Forward/backward hooks support in DistributedDataParallel #35191

h6197627 · 2020-03-22T19:00:36Z

🚀 Feature

PyTorch now recommends to use DistributedDataParallel over DataParallel for all sorts of multi-GPU trainings (#35063). However, it has one limitation comparing to old DataParallel module - currently it cannot handle forward/backward hooks in a user convenient way.
Proposed workaround

pytorch/torch/nn/parallel/distributed.py

Lines 146 to 149 in 95ad94c

    
               .. warning:: 
        
                   Forward and backward hooks defined on :attr:`module` and its submodules 
        
                   won't be invoked anymore, unless the hooks are initialized in the 
        
                   :meth:`forward` method.
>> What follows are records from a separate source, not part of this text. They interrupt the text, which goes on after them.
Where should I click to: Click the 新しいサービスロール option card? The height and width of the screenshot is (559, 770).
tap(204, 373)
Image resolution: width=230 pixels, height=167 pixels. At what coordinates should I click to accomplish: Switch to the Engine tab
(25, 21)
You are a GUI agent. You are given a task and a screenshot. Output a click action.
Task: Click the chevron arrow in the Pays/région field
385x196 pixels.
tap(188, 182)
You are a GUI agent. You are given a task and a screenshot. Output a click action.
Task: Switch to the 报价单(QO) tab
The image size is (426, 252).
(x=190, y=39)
requires users to edit each model's forward propagation code for using hooks with model wrapped into DDP.
As I understand, it wasn't initially designed having this limitation in mind and was discovered during fixing another issue #5061. So, I am wondering, maybe there are some possibilities to implement some sort of hook synchronization mechanism across distributed model replicas?

Motivation

Also with current workaround possibilities to use hooks dynamically is lost for DistributedDataParallel module. For example, in my current code with DataParallel I am able to place and remove hooks dynamically: during validation phase of training process I am placing hooks to extract additional bottleneck features to calculate some complementary evaluation metrics which are not calculated during training phase.
In general, current hooking mechanism looks not fully compatible with DDP.

Pitch

Hooking mechanism for DistributedDataParallel module working from the user perspective as in DataParallel module.
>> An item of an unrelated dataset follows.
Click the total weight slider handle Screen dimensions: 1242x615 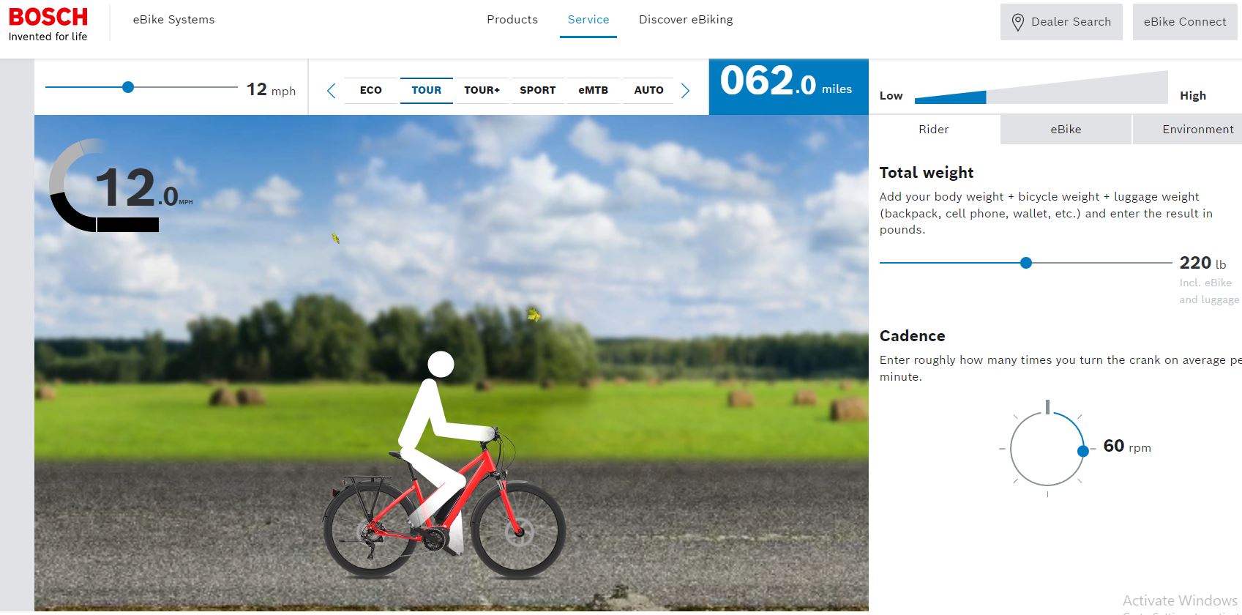coord(1026,263)
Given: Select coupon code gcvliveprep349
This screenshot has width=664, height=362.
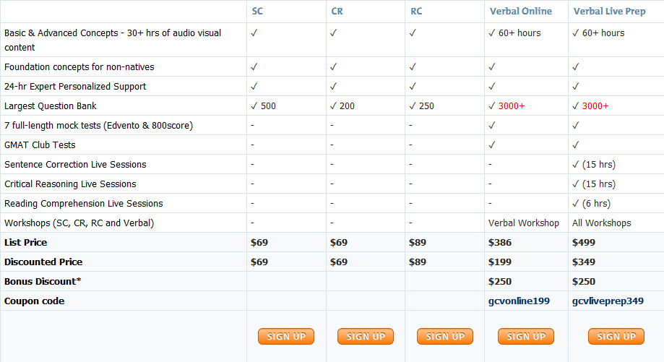Looking at the screenshot, I should tap(608, 301).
jbojar · 2020-09-29T13:27:46Z

I think this warning about forward and backward hooks in DistributedDataParallel is valid only if model is replicated by DistributedDataParallel.replicate method. And this can happen probably only when using multiple GPUs in single process.

In single-gpu-per-process mode whole model is created from scratch on every node and forward and backward hooks work just fine (we didn't experienced any problems with hooks in such setup).
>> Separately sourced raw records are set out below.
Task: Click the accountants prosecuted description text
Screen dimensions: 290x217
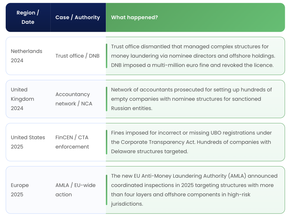Action: pos(191,99)
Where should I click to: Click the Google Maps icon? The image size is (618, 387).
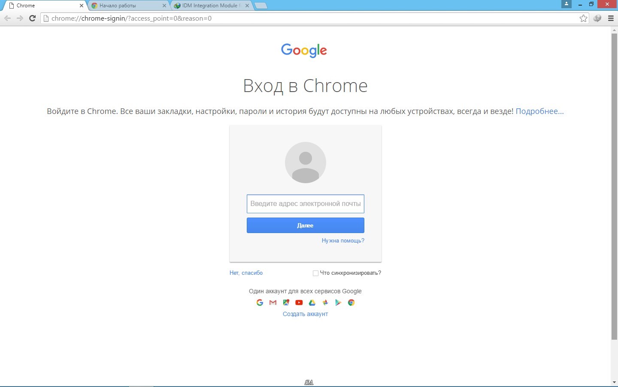click(286, 303)

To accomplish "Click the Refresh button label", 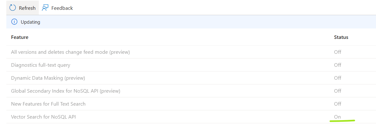I will [27, 8].
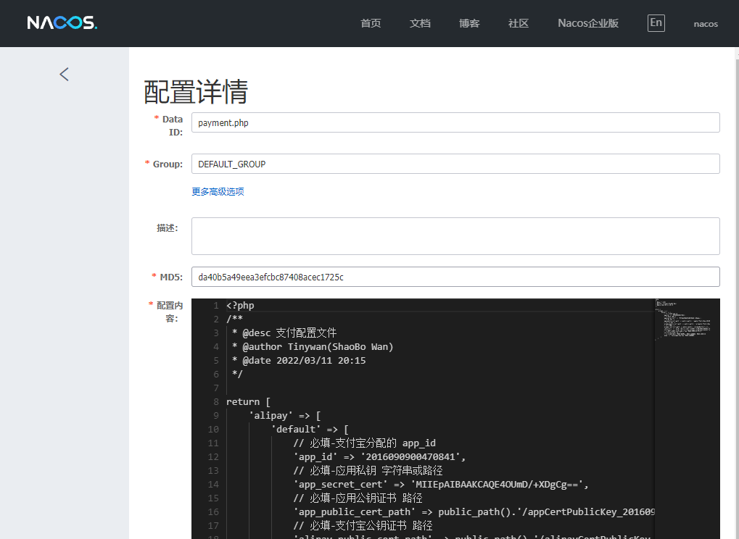The height and width of the screenshot is (539, 739).
Task: Click the code editor minimap
Action: click(x=687, y=319)
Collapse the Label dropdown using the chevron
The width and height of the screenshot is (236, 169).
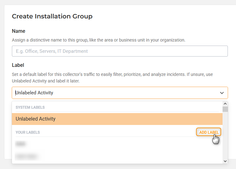coord(222,93)
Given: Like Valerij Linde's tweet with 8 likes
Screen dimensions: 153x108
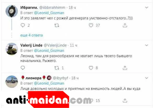Looking at the screenshot, I should [x=91, y=68].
h6197627 · 2020-11-03T21:00:38Z

Hi, @jbojar,
I really need to try it more thoroughly. I remember that at the time when DDP was introduced as better to use alternative to DataParallel (quite long ago) I was able to reproduce this limiting behavior, but now after your comment I tried simple script and it looks like it works

import os
import torch
import torch.nn as nn
import torch.nn.functional as F
import torch.distributed as dist
import torch.multiprocessing as mp
from torch.nn.parallel import DistributedDataParallel as DDP

class Model(nn.Module):
	def __init__(self, input_dim=(32, 32, 3)):
		super(Model, self).__init__()
		assert (len(input_dim) == 3)
		conv_channels = 16
		self.conv = nn.Conv2d(in_channels=input_dim[-1], out_channels=conv_channels, kernel_size=3, stride=1, padding=1)
		self.linear = nn.Linear(in_features=input_dim[0]*input_dim[1]*conv_channels, out_features=128)
		nn.init.kaiming_uniform_(self.conv.weight, a=1)
		nn.init.constant_(self.conv.bias, 0)
		nn.init.kaiming_uniform_(self.linear.weight, a=1)
		nn.init.constant_(self.linear.bias, 0)

	def forward(self, input):
		print('Forward: {}'.format(torch.distributed.get_rank()))
		out = self.conv(input)
		out = out.view(out.size(0), -1)
		out = self.linear(out)
		return out


def test_ddp_fn(rank, world_size, hook_before):
	setup(rank, world_size)

	model = Model().to(rank)
	# Dummy hook function imitating ReLU activation function
	def relu_act(module, input):
		print('Hook: {}'.format(torch.distributed.get_rank()))
		return F.relu(input[0])
	
	if hook_before:
		model.linear.register_forward_pre_hook(lambda module, input: relu_act(module, input))
		print('Hook registered before wrapping with DDP: {}'.format(torch.distributed.get_rank()))
	model = DDP(model, device_ids=[rank])
	if not hook_before:
		model.module.linear.register_forward_pre_hook(lambda module, input: relu_act(module, input))
		print('Hook registered after wrapping with DDP: {}'.format(torch.distributed.get_rank()))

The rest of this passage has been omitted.